Die Fußballnation Brasilien verbinden viele mit Samba und Karneval in Rio. Aber das Land hat einiges mehr zu bieten: Literatur, Theater, Ballett, Film, Architektur, und natürlich Musik. Fokussiert wird hier der Choro (gesprochen: schooro), Kosename chorinho, eines von vielen Musikgenres, der um 1870 in Rio entstand und älter ist als der Jazz.

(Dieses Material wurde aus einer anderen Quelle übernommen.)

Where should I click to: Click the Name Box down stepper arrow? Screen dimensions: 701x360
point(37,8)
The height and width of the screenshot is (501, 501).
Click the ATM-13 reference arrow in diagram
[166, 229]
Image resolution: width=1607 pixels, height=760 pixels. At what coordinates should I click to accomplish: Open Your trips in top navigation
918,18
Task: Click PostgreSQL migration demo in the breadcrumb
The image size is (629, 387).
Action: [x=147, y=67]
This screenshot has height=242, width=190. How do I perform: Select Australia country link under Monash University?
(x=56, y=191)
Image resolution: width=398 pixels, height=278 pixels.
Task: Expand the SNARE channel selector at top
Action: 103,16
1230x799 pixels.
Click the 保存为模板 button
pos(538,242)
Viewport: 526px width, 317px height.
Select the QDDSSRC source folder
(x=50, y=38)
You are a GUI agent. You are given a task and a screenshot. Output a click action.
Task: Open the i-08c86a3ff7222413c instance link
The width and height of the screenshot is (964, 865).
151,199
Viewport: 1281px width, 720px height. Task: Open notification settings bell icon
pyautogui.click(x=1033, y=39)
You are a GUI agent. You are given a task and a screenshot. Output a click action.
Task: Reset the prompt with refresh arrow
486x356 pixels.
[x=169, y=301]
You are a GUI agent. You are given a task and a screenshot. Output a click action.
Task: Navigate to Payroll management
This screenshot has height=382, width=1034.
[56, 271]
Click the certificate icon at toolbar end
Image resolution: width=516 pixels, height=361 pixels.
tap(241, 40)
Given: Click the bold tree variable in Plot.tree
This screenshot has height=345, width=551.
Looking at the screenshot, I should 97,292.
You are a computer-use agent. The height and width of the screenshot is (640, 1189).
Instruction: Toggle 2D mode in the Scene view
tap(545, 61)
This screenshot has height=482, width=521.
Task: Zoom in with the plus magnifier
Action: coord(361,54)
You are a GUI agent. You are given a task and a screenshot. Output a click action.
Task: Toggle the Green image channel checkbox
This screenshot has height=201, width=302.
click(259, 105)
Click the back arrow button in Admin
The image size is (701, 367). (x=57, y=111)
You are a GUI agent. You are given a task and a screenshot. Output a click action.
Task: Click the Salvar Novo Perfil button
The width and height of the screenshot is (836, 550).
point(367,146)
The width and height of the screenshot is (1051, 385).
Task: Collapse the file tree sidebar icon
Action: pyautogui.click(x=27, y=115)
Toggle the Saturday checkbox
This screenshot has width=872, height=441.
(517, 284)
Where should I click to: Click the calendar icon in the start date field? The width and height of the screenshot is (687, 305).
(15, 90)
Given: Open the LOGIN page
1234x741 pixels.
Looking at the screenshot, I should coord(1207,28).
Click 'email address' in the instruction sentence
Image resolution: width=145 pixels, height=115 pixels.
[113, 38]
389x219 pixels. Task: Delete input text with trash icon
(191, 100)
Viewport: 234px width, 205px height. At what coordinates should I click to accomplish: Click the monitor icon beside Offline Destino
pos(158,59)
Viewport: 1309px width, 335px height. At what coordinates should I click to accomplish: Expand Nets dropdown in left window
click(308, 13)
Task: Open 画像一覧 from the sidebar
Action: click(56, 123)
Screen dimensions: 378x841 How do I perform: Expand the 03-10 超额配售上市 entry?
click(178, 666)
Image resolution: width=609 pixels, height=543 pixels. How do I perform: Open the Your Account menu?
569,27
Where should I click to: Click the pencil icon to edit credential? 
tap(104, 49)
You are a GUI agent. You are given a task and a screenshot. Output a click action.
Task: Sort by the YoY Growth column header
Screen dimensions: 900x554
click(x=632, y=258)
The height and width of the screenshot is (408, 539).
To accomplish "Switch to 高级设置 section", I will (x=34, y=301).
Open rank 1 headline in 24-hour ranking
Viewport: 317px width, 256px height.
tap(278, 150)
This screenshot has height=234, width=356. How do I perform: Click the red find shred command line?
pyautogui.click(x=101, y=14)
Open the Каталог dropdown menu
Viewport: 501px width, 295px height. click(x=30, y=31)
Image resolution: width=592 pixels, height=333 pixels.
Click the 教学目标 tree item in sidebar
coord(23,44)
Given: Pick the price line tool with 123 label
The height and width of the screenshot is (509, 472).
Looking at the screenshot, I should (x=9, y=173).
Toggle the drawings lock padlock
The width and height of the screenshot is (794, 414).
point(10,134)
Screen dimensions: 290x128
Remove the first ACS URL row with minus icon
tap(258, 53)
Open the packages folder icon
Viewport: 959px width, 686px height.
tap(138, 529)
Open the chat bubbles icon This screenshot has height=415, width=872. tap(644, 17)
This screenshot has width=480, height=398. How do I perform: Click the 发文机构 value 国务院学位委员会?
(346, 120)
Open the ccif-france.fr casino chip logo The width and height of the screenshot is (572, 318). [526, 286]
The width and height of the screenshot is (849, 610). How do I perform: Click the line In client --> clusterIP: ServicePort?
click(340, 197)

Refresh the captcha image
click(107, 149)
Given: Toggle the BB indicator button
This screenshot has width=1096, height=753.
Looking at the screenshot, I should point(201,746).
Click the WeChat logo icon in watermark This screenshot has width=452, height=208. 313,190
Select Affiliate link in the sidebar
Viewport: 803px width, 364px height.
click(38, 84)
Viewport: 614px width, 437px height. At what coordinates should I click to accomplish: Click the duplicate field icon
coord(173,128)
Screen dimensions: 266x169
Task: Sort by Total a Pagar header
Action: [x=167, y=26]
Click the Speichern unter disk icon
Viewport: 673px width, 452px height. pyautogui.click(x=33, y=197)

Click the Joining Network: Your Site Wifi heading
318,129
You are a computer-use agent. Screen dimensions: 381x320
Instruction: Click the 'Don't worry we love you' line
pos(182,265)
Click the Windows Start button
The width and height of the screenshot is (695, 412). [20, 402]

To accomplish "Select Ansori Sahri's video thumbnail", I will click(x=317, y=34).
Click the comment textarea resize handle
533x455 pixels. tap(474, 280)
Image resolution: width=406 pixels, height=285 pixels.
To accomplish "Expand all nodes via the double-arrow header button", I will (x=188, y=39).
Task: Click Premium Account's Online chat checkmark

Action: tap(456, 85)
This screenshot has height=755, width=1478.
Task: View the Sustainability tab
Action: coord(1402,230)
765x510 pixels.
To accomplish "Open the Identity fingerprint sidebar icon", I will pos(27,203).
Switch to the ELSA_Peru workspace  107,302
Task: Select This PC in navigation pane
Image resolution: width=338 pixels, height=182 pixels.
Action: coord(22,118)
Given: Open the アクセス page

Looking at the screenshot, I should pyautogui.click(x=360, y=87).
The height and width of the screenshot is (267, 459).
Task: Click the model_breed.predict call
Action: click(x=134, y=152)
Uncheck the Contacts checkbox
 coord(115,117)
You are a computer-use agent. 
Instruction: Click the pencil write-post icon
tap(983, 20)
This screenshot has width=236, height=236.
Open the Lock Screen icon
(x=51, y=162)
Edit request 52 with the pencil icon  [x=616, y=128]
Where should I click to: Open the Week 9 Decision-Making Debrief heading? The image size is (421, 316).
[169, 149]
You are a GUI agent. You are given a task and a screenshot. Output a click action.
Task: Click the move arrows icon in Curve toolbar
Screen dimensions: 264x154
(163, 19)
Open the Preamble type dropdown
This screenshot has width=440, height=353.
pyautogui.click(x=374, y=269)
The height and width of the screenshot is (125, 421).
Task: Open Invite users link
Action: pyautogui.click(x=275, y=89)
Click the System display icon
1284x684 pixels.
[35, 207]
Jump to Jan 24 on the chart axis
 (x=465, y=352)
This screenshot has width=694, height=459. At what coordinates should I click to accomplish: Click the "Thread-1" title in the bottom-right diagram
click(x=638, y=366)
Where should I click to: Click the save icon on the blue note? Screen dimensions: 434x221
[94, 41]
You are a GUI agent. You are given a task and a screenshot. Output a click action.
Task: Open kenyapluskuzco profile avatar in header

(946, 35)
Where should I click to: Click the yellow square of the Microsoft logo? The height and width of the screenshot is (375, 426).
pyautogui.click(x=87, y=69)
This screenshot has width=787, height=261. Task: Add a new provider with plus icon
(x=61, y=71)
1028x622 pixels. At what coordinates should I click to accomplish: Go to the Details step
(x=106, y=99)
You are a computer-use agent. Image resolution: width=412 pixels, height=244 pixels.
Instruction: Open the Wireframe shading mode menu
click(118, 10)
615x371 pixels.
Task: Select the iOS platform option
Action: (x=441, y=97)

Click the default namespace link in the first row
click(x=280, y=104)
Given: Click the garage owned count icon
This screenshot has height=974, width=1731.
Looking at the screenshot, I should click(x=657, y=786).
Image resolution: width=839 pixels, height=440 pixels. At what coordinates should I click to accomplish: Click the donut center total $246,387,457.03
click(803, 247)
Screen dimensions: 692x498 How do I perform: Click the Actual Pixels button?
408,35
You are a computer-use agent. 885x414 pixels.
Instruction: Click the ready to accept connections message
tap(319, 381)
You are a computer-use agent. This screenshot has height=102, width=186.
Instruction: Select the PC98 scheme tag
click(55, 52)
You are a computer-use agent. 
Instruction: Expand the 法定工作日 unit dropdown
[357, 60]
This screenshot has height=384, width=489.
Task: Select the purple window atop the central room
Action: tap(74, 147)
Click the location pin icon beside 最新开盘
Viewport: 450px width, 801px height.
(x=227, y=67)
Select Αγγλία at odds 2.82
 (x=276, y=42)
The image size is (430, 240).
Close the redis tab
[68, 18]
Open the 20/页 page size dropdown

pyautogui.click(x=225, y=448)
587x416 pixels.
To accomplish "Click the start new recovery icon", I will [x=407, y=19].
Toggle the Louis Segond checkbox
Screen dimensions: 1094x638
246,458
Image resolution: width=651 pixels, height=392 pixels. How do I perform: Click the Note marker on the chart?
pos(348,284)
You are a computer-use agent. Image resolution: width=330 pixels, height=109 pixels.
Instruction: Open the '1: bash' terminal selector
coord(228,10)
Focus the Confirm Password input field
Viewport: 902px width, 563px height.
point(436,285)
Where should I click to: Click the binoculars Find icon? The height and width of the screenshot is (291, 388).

Richtig los ging es um 1900 in Rio, der Wiege des Choro, vorgetragen von Flöte oder Klarinette, Cavaquinho und zwei Gitarren. Um 1915, in den Anfängen der Samba, kamen ein Bandolim (brasilianische Mandoline) und ein Pandeiro (Tamburin) hinzu. Die mittels Plektrum gezupften Cavaquinho und Bandolim führen die harmonisch-synkopierten Elemente, die beiden Gitarren die Kontrapunkte der (geraden) Basslinien aus. Überwiegend instrumental gehalten, sehr melodiös und im Zweivierteltakt komponiert, hat der Choro einen swingenden Charakter.